But somehow along the way, in some of these traditions a comparison game began of who was the more powerful shaman. And we see some of that filter through into the shamanic community in the UK. But the nuances are different. Here in England, the comparison game is ‘which indigenous lineage have you trained in? With who?’. A constant measuring up based on ‘who you know’ - and we all know the roots of this attitude is colonial in origin.

But this is where my journey as a solitary practitioner truly shines. There is no person in between me and Spirit. And each time someone tries to get in-between I get a energetic slap back - a drama situation that I somehow naively, unwittingly participated in and that person spirals out of my life. A teacher, mentor or colleague who tries to tell you that their guidance from Spirit is better or more accurate, or doubts your guidance, is one to wary of. For that person is trying to stand a little taller by making you a little smaller.

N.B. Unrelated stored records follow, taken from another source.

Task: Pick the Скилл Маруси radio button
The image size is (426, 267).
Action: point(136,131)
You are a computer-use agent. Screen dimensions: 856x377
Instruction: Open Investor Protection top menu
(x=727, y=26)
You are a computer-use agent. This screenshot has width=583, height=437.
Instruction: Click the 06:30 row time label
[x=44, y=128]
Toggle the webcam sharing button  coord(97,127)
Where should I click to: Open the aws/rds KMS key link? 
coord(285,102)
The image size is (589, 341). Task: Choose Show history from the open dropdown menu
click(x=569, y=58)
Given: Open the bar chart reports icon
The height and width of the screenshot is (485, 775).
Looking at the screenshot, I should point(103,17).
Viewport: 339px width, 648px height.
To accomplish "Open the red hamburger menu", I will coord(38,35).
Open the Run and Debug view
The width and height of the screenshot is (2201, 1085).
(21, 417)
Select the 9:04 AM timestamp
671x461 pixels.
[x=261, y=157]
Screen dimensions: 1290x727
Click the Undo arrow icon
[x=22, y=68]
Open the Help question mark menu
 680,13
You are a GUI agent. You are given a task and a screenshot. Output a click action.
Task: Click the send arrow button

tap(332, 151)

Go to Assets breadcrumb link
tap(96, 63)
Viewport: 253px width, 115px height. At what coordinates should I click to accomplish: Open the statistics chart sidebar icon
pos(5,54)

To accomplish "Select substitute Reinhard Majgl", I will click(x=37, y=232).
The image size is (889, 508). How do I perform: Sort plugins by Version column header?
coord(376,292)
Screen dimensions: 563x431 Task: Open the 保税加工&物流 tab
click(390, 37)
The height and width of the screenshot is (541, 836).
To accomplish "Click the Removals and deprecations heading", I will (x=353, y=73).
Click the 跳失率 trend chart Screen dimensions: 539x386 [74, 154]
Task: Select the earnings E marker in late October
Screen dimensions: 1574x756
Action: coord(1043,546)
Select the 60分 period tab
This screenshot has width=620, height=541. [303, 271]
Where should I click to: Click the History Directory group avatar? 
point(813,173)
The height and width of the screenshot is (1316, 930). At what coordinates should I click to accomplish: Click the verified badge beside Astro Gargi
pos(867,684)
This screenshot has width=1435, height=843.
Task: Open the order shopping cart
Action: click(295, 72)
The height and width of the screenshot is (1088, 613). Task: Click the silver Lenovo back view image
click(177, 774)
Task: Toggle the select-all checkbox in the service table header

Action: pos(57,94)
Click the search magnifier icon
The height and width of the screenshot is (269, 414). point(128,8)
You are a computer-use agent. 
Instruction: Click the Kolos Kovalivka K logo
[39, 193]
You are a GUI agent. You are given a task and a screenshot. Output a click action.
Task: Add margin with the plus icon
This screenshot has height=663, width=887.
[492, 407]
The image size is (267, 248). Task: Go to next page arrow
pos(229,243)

Diminishing one’s light is pointless. Because regardless of who we know, or which school/person we learnt from, or how well marketed we are as a practitioner, we are all serving the greater purpose. We all have our place. Some of us are meant to serve our communities, some of us are meant to travel internationally, some of us are meant to serve for a short while, and some a lifelong commitment.

For some people to be more, it requires some people to be less. We can show respect to each and every single person because they all play a part in the sacred story of life. Without each person, the tapestry humanity weaves would be dull and lifeless, instead of rich and vibrant. It takes people from all walks of life to really express the Creator in the mystery of its fullness. We are all Divine in origin.